I also believe it is deceptive and unethical to twist, distort, skew or co-opt the words "adoptable" and "unadoptable." A shelter animal is unadoptable if he or she is suffering or so irremediably ill that palliative care is not feasible and euthanasia is the only ethical choice to prevent suffering. An otherwise healthy shelter dog is unadoptable if he or she is genuinely a danger to the public and there is no sanctuary placement available for that dog. There is a continental divide between dogs who are genuinely dangerous and dogs who are simply scared, traumatized, under-socialized or not doing well in a shelter environment. Studies have shown that dogs don't behave in shelters the way they do outside of shelters or even just outside. The National Canine Research Council explains evaluation of dogs in shelters this way:
"Shelter evaluations may tell us as much or more about the effect of the shelter as they do about the individual dogs. Shelters are noisy, alien environments, filled with strange smells, unfamiliar people, and dogs they may hear, but not see. We should not be surprised that some dogs. . . may behave differently when confined in a shelter, with its barrage of stressors that the dog cannot control, than they will in the safe, secure, predictable environment of a home, cared for by people with whom they are able to form positive attachments."
As the concept of No Kill becomes more widely known and is increasingly on the public radar, some shelters have resorted to the deceptive task of pretending they are No Kill when they truly are not. No Kill means you do not kill healthy and treatable animals. No Kill does not mean that you label animals as unadoptable in some way in order to make statistics look better than they truly are or to somehow try to hide what is really destroying animals for space or convenience. It is easy for a shelter to call itself No Kill when it simply labels adoptable dogs as a public safety risk or it labels animals with treatable health conditions as having severe conditions or otherwise requiring "humane" euthanasia. And the problem with this practice is that it is incredibly hard to expose absent being physically present in the shelter or having access to detailed records for each animal destroyed.
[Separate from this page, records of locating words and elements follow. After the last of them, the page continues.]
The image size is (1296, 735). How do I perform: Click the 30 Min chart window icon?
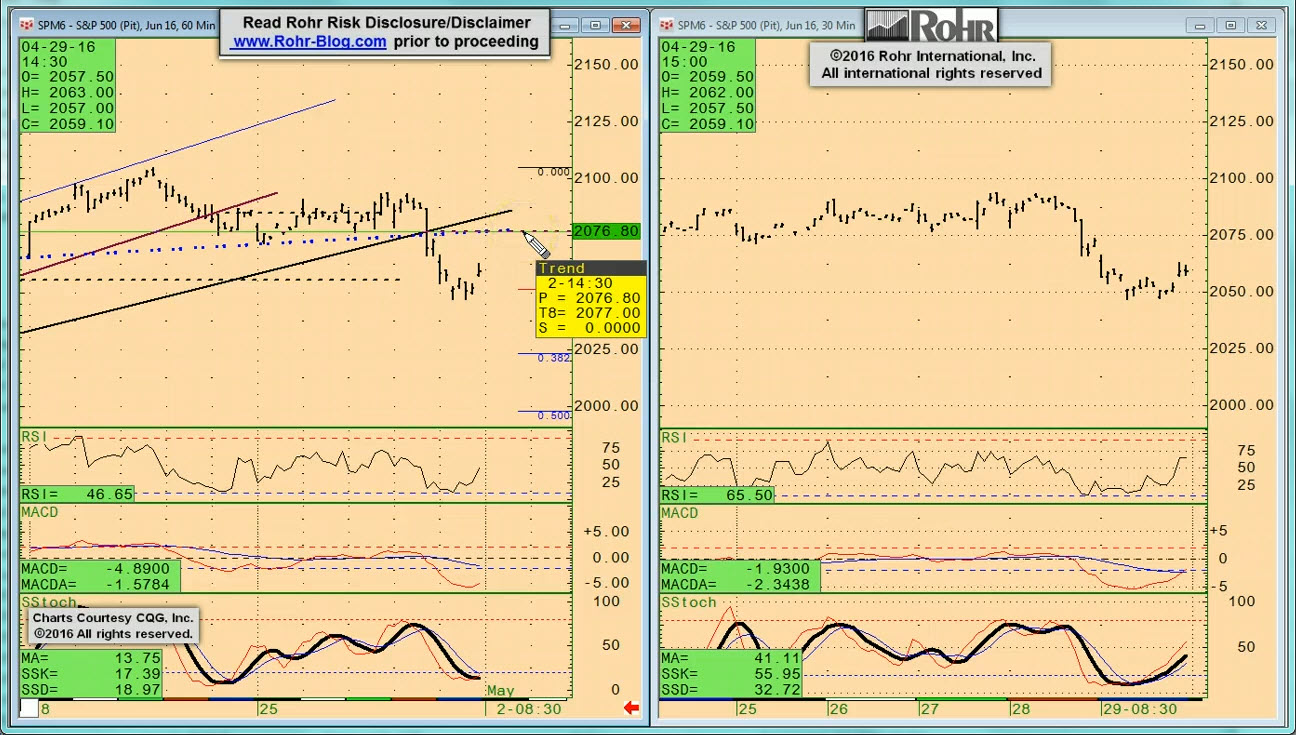666,25
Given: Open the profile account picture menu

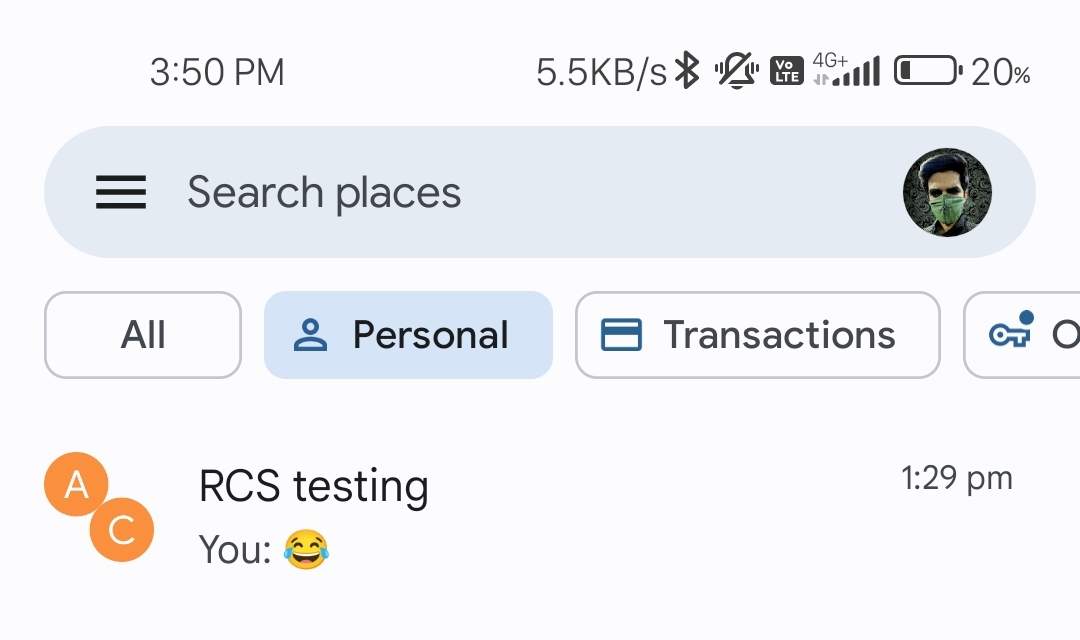Looking at the screenshot, I should [946, 192].
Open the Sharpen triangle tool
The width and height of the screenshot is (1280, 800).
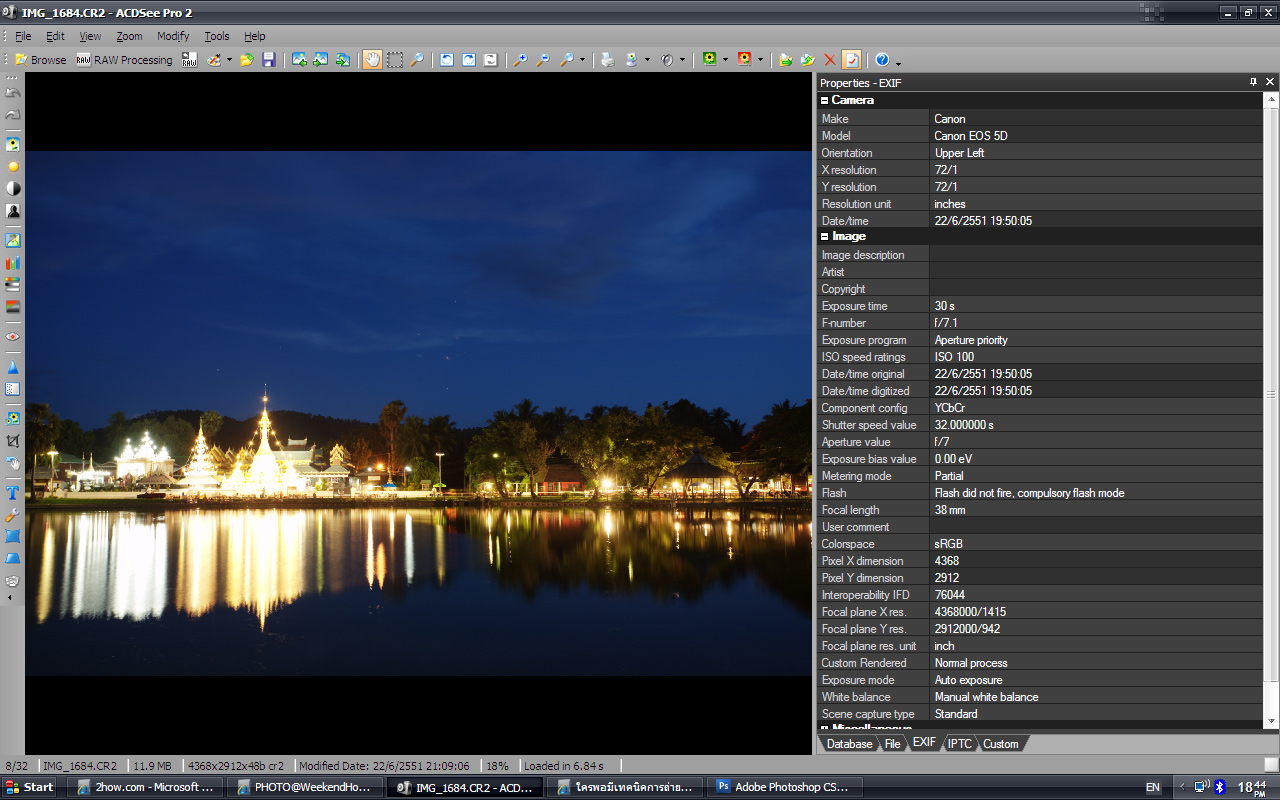coord(13,368)
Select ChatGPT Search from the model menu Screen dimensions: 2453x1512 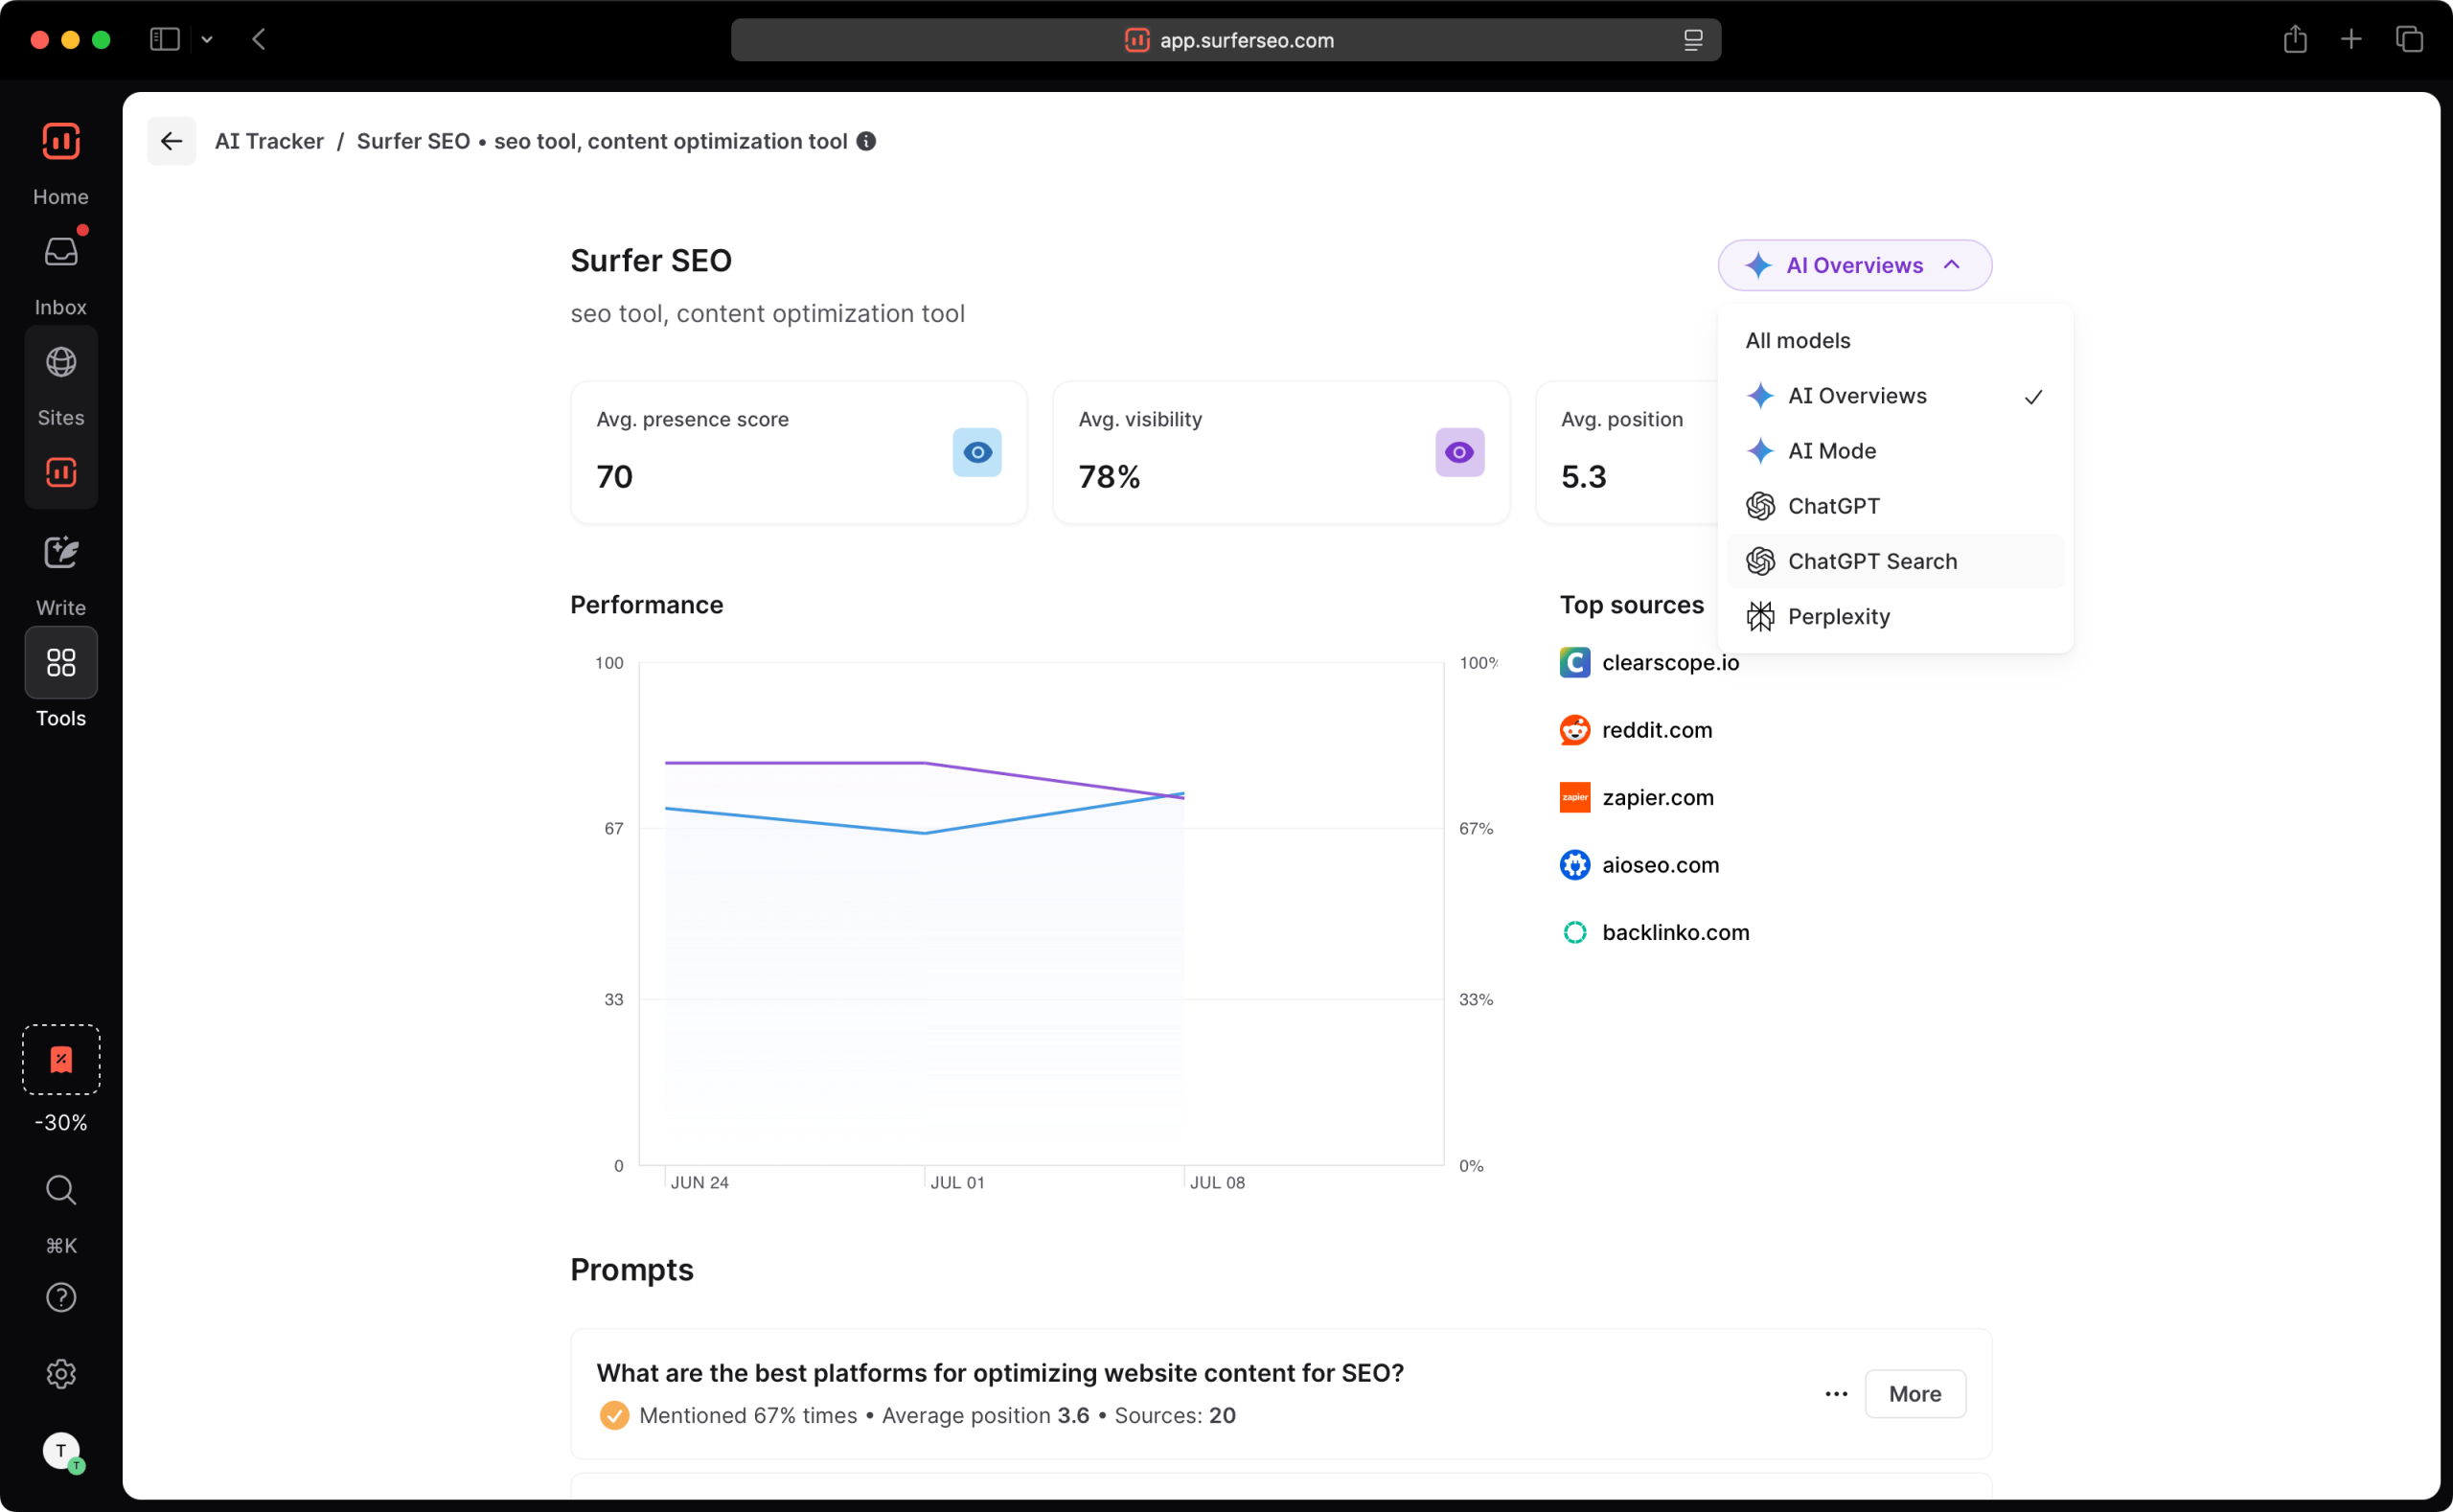pos(1873,561)
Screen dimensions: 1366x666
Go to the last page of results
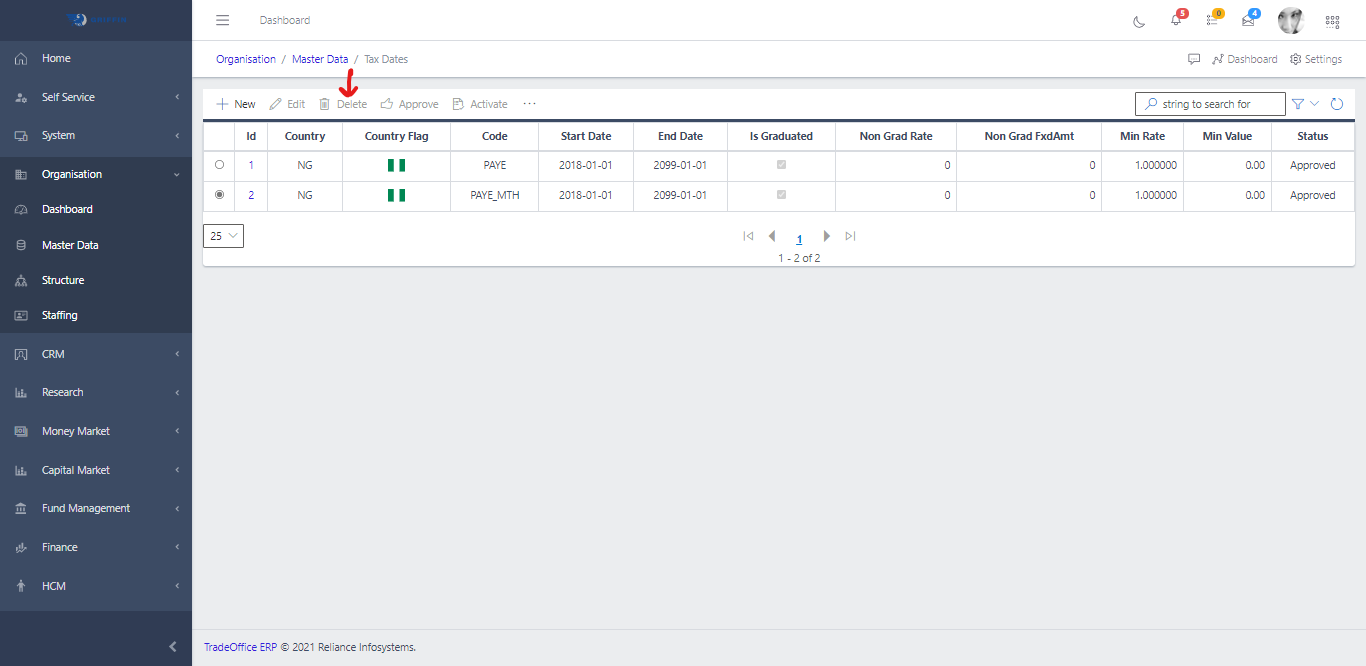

On September 21, 2016, a healthy 1 year-old Boxer-mix named Jackson was destroyed at my local animal shelter. The shelter was very up front about it and went so far as to post about his death on their Facebook page. I was appalled not just that Jackson was dead, but that his demise was written about in such a way as to make the public think his death was unavoidable. The most offensive statement in the post about his death was this: "Jackson is finally at rest and away from the chaotic world we live in now." No. Jackson is dead because the shelter failed to engage in adequate rescue liaison, failed to keep him from developing shelter stress through adequate behavior programs, failed to find a foster home for him, failed to market him adequately to the public and failed to fully embrace no kill programs which serve to limit the number of animals in the shelter at any given time. The report from the shelter which sets forth data on dogs destroyed in September makes it hard to determine which one was Jackson. I'm pretty sure he is listed as a 2 ½ year old pit bull type dog destroyed for severe behavioral issues. And I'm very sure he was killed because it was just easier than keeping him alive.
If you are told your shelter is No Kill, ask questions to find out what that really means. It may just mean that the words adoptable and unadoptable have been co-opted to the point where they no longer mean what you think they mean. And it means that if your dog or cat ended up in the shelter for some reason, he or she could easily be labeled something they are not and destroyed for no good reason at all.
I am an animal welfare advocate. My goal is to help people understand some basic issues related to companion animals in America. Awareness leads to education leads to action leads to change.